Docking-based structural splicing and reassembly strategy to develop novel deazapurine derivatives as potent B-Raf^V600E inhibitors

The mutation of B-Raf^V600E is widespread in a variety of human cancers. Its inhibitors vemurafenib and dabrafenib have been launched as drugs for treating unresectable melanoma, demonstrating that B-Raf^V600E is an ideal drug target. This study focused on developing novel B-Raf^V600E inhibitors as drug leads against various cancers with B-Raf^V600E mutation. Using molecular modeling approaches, 200 blockbuster drugs were spliced to generate 283 fragments followed by molecular docking to identify potent fragments. Molecular structures of potential inhibitors of B-Raf^V600E were then obtained by fragment reassembly followed by docking to predict the bioactivity of the reassembled molecules.

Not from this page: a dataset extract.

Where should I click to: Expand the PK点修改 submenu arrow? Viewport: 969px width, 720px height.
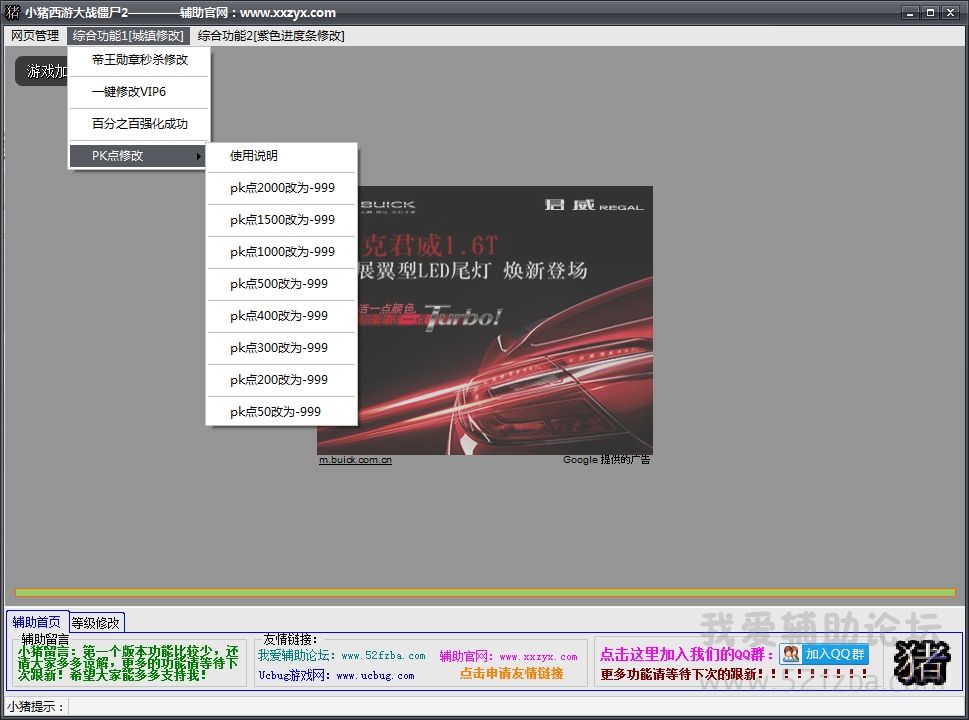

The structures with high predicted bioactivity were synthesized, followed by in vitro study to identify potent B-Raf^V600E inhibitors. A highly potent fragment binding to the hinge area of B-Raf^V600E was identified via a docking-based structural splicing approach. Using the fragment, 14 novel structures were designed by structural reassembly, two of which were predicted to be as strong as marketed B-Raf^V600E inhibitors. Biological evaluation revealed that compound 1m is a potent B-Raf^V600E inhibitor with an IC50 value of 0.05 μmol/L, which was lower than that of vemurafenib (0.13 μmol/L). Moreover, the selectivity of 1m against B-Raf^WT was enhanced compared with vemurafenib. In addition, 1m exhibits desirable solubility, bioavailability and metabolic stability in in vitro assays. Thus, a highly potent and selective B-Raf^V600E inhibitor was designed via a docking-based structural splicing and reassembly strategy and was validated by medicinal synthesis and biological evaluation.